Lori Shery, the founder of the group ASPEN, a New Jersey–based advocacy organization for people on the spectrum and their families, tells of a male college student with Asperger’s who went to a party, left for another party, then returned to the first at the same time as two female students. When they arrived, the women complained to one of the other men that the student was acting strange. The man asked him to step outside. The student, not understanding the subtext of that phrase, followed him and was beaten by both the man and the host while other students watched. He ended up in an emergency room.
To avert such misunderstandings, program directors are working to raise awareness about autism on their campuses. Two years ago, for example, CUNY launched Project REACH, an initiative with the twin goals of developing programs for students on the spectrum and teaching the larger university community about autism.
Most programs include individual counseling, and many also offer group counseling, seminars on topics like dating, and social activities. Lubbers recalls a student who attended his first meeting of one of Rutgers’s clubs for anime, which tends to be popular with people on the spectrum: “He called his parents and said, ‘For the first time in my life, I walked into a room, and I met a whole bunch of people like me.'”
Another key is peer mentoring, which can offer students with ASD a way to build relationships. “Sometimes people on the autism spectrum need to have interpreters of the neurotypical world,” explains Ernst VanBergeijk, executive director of the Vocational Independence Program at New York Institute of Technology, which offers life-skills training as well as a choice of a vocational track or a college-preparation track with credit-bearing courses.
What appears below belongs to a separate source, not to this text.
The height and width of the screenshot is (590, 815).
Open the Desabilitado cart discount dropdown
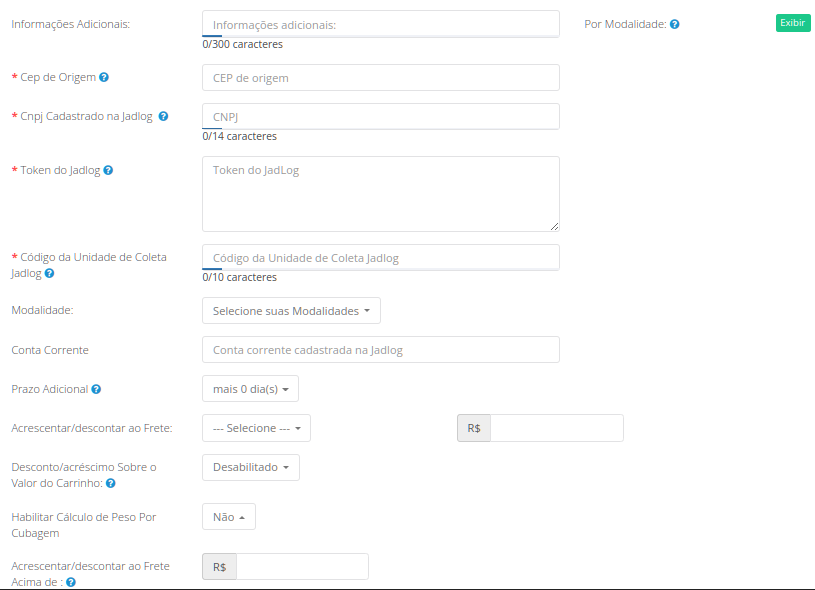(x=250, y=467)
Because of a lack of government funding for studies on adults, research on autism vanishes once people with ASD pass college age. Anticipating that students with ASD may have particular difficulty transferring the social skills they’ve acquired in college to a job, many programs offer seminars on workplace social guidelines; at Adelphi, Nagler has developed ongoing relationships with organizations that help people with ASD find and keep jobs.
Experts recommend that parents of students with ASD should start preparing them for college years in advance. VanBergeijk recommends summer camp or summer bridge programs, like NYIT’s, where students can experience staying away from home — something that parents of kids on the spectrum may be less likely to consider because the adjustment can be difficult. Children should also get jobs, even if it’s just volunteering a few hours a week, says Yale professor Jane Thierfeld Brown, co-director of the group College Autism Spectrum and the author of three books about college students with autism. (NYIT’s summer program includes jobs that carry stipends, which helps students learn budgeting skills.)
In choosing a college, Shery and Brown say distance from home is an important factor; even the most independent students with ASD can benefit from being near their families for the first year or two. Parents also need to consider a student’s abilities: Some people with ASD may be better off starting with a non-college residential program such as Chapel Haven in Connecticut that focuses mainly on life skills. Costs of these can be pricey, however: Whereas most college ASD programs cost up to $8,000 and CUNY’s are free with tuition, Chapel Haven’s is closer to $65,000 a year.
Regardless of which path students choose, experts and program directors are heartened by their increasing numbers, and their increasing success.
“For this generation, people on the spectrum are going to be your neighbors and parents of their kids’ friends,” Brown said. “They’re going to be people that you meet at the dry cleaner. They may be the person who fixes your computer or does your mortgage. They’re part of society.”